The West, following the lead of the United States, has reacted to Russia’s invasion of Ukraine by introducing a “crippling” regime of sanctions. It is a “total economic and financial war” aimed at “caus[ing] the collapse of the Russian economy”, the French finance minister Bruno Le Maire candidly admitted. And yet many of the current sanctions appear to be run-of-the-mill restrictions used against several countries in the past. A number of them — including export bans and the freezing of certain assets — have been imposed on Russia since its annexation of Crimea in 2014. Even the much-discussed exclusion of a number of Russian banks from the main international banking message system, SWIFT, is not new, having already been used against Iran, with mixed results.
The most controversial aspect of the new sanctions regime is without a doubt the freezing of Russia’s offshore gold and foreign-exchange reserves — about half of its overall reserves — but even this is not unprecedented: last year, the US froze foreign reserves held by Afghanistan’s central bank in order to prevent the Taliban from accessing its funds; the US has also previously frozen the foreign-exchange reserves of Iran, Syria, and Venezuela.
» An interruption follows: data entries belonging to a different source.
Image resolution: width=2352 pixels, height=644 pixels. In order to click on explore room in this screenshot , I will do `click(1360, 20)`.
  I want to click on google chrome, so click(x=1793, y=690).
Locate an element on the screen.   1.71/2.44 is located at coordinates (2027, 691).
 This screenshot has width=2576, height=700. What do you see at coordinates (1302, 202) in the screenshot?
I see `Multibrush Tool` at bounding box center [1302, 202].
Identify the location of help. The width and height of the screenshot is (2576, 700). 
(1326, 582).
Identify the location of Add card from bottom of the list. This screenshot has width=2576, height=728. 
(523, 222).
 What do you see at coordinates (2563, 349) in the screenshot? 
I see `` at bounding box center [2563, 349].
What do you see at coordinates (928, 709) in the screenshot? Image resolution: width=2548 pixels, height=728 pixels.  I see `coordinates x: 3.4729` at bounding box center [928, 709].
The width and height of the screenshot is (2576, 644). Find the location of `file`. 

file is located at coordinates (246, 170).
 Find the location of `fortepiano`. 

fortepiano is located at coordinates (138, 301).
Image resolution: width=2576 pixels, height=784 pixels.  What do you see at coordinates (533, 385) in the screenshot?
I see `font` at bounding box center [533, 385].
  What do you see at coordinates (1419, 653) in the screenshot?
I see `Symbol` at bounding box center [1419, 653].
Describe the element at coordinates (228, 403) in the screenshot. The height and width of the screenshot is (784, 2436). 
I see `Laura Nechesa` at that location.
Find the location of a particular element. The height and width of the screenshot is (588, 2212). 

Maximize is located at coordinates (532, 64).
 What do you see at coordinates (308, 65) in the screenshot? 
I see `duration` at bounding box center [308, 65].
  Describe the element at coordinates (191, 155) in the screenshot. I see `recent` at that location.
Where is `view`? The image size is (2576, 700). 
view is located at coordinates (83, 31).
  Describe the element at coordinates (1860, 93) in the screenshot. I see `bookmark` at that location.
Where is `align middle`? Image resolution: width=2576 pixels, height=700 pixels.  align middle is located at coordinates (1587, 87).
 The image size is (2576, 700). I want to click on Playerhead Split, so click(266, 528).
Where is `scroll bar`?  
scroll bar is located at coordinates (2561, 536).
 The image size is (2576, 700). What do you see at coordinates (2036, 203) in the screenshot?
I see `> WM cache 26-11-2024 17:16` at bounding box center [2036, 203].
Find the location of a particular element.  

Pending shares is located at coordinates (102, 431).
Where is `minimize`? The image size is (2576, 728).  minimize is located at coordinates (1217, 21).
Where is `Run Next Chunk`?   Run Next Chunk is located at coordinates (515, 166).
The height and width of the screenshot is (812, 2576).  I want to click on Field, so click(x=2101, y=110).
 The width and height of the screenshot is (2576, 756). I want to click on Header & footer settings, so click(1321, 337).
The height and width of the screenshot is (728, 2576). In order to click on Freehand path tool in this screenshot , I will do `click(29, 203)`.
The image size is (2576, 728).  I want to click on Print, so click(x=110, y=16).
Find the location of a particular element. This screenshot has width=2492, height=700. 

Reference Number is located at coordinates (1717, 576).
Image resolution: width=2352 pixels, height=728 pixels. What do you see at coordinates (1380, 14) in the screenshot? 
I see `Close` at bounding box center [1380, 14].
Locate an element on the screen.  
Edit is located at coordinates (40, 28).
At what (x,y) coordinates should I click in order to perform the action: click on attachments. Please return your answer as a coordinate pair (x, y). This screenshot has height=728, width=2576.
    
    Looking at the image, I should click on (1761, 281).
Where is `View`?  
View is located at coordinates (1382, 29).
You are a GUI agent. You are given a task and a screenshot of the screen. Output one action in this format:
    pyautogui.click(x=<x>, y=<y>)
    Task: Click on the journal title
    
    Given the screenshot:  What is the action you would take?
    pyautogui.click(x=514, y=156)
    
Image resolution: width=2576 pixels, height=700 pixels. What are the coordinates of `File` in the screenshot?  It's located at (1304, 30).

So, taken individually, these measures are not as exceptional as they’ve been portrayed. However, never before have so many sanctions been deployed at once: there are already 6,000 various Western sanctions imposed on Russia, which is more than those in existence against Iran, Syria and North Korea put together. Even more importantly, none of the previous targets of sanctions were remotely as powerful as Russia — a member of the G20, and the world’s largest nuclear power.